The LOLP criterion is much like a rule of thumb to maintain a 25% reserve margin, but it is an improvement because it takes into account system characteristics such as generator reliability, load volatility, correlation of summer peak loads, and unit deratings. Thus, where one utility might function acceptably with a 25% reserve margin, another might survive with 20%, and still another might require 30% to maintain the same LOLP. If utilities were planned so that they maintain an appropriate reserve margin, different utilities should have different reserve margins because the same reserve margin in different utilities would result in different levels of reliability.
The common practice was to plan the power system to achieve an LOLP of 0.1 days per year or less, which was usually described as “one day in ten years.” This description resulted from erroneously assuming the LOLP was a probability rather than an expected value, interpreting the 0.1 criterion as a probability of 0.1 per year that load would exceed supply, and simplifying this as “a probability of 0.1 per year results in an interruption every 10 years.” In addition to the definition error, there are several problems with this use of LOLP:
- LOLP alone does not specify the magnitude or duration of the electricity shortage. As an expected value, it does not differentiate between one large shortfall and several small, brief ones.
- Different LOLP calculation techniques can result in different indices for the same system. Some utilities calculate LOLP based on the hour of each day’s peak load (i.e., 365 computations), while others model every hour’s load (i.e., 8760 computations).
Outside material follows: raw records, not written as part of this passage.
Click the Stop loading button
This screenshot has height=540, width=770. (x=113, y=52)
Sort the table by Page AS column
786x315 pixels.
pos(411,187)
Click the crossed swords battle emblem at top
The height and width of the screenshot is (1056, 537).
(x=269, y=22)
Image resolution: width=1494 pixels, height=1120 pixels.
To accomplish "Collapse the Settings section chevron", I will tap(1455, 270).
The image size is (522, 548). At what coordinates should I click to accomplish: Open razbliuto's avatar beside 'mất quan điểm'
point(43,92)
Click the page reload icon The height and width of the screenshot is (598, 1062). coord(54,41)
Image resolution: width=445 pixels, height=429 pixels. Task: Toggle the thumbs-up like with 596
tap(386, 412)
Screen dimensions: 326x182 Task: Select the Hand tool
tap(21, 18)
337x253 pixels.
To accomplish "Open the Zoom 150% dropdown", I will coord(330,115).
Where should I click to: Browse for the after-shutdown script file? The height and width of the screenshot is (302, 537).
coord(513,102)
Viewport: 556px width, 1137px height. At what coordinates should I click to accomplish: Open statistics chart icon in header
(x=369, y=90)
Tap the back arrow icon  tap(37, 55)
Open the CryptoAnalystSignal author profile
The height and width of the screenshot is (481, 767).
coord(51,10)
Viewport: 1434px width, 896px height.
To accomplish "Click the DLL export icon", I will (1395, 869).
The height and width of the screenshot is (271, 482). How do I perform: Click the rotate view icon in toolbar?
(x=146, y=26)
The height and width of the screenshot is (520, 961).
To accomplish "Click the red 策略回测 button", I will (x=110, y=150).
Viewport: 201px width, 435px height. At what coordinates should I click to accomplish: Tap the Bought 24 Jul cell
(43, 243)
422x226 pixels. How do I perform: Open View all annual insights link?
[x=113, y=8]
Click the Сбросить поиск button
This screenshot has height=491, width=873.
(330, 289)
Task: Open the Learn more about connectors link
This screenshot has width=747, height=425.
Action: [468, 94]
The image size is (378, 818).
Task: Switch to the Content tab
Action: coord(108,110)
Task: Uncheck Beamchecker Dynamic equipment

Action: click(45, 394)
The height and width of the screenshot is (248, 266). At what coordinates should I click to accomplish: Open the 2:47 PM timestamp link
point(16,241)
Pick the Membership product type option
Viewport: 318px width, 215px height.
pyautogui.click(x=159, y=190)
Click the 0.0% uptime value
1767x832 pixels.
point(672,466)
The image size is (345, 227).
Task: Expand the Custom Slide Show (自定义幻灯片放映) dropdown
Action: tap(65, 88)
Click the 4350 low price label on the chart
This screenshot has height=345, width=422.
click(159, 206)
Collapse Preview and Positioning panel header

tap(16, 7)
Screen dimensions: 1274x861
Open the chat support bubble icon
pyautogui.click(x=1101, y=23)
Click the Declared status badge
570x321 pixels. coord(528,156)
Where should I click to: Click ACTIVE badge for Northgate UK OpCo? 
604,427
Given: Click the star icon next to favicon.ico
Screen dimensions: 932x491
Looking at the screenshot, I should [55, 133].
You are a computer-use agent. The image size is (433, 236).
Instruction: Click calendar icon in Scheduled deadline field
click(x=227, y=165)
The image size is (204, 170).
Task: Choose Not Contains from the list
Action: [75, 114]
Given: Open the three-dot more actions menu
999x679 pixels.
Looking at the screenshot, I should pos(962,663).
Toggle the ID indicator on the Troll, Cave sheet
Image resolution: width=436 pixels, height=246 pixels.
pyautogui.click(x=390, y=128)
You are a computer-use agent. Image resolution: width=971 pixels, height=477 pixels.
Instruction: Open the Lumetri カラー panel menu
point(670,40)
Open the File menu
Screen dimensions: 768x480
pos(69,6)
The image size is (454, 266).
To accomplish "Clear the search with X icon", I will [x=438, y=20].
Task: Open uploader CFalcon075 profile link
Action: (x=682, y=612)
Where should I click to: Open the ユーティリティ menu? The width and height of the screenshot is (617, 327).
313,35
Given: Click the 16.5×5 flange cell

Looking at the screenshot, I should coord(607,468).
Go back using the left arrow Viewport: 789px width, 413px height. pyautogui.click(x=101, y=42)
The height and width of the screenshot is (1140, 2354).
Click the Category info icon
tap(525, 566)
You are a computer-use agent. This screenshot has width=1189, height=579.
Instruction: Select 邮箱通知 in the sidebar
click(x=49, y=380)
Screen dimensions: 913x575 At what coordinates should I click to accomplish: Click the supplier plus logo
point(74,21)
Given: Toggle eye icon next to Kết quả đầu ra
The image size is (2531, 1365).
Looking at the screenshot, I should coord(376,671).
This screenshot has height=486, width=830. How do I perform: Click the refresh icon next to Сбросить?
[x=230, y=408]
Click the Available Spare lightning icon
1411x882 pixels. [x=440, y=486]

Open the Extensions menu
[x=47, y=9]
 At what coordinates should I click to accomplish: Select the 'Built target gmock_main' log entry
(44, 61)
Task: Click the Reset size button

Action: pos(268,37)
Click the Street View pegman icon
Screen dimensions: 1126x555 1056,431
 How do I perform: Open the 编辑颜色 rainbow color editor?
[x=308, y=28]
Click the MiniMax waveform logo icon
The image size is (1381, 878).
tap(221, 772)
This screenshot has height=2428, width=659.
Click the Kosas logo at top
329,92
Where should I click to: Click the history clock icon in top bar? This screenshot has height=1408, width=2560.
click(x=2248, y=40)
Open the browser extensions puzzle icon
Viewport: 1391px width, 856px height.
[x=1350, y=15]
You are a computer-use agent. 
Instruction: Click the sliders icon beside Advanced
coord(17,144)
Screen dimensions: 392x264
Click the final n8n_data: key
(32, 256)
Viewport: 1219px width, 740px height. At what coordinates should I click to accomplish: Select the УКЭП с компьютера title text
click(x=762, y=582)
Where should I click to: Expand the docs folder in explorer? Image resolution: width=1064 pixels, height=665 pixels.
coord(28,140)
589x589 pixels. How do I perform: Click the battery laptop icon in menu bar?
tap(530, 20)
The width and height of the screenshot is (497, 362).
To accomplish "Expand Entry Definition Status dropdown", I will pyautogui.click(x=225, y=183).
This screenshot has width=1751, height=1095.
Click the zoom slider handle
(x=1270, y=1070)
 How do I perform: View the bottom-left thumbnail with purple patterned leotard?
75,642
In fact, “one day in ten years” is not acceptable. The Northeast blackouts of 1965 and 2003 and the New York City blackout of 1977 resulted in major changes to power system planning and operating procedures to try to prevent their recurrence, even though they occurred more than ten years apart.
- LOLP does not include additional emergency support that one control area or region may receive from another, or other emergency measures that control area operators can take to maintain system reliability.
- Major loss-of-load incidents usually occur as a result of contingencies not modeled by the traditional LOLP calculation. Often, a major bulk power outage event is precipitated by a series of incidents, not necessarily occurring at the time of system peak (when the calculated risk is greatest).
All of these problems stem from a further misunderstanding of the meaning of reliability indices, such as LOLP or frequency and duration. LOLP is an index, a surrogate indicator of the robustness of the bulk power system. The vertically structured utility will build generation or enter into power purchase contracts to achieve the required LOLP, but LOLP is not necessarily an accurate predictor of the resulting incidence of electricity shortages.
In the vertically structured utility industry, typical guidelines for prudent planning were LOLP of 0.1 or less and ability to withstand the single maximum credible multiple contingency (or the worst two or three) at the time of heaviest load.
These were accepted as best practices of that time; however, there was criticism that utilities were “gold-plating” their systems by building too much capacity. The feeling was that the level of reserves or redundancy provided by the utilities was not cost-justified compared with the costs of outages. Generation reserves were declining under declining regulation. In the restructured utility environment they are now greatly increased in many regions. Transmission reserves, which are regulated, are still declining.
Reference
3. IEEE, “Probability Analysis of Power System Reliability,” IEEE Tutorial, Course Text 71 M30-PWR, 1971.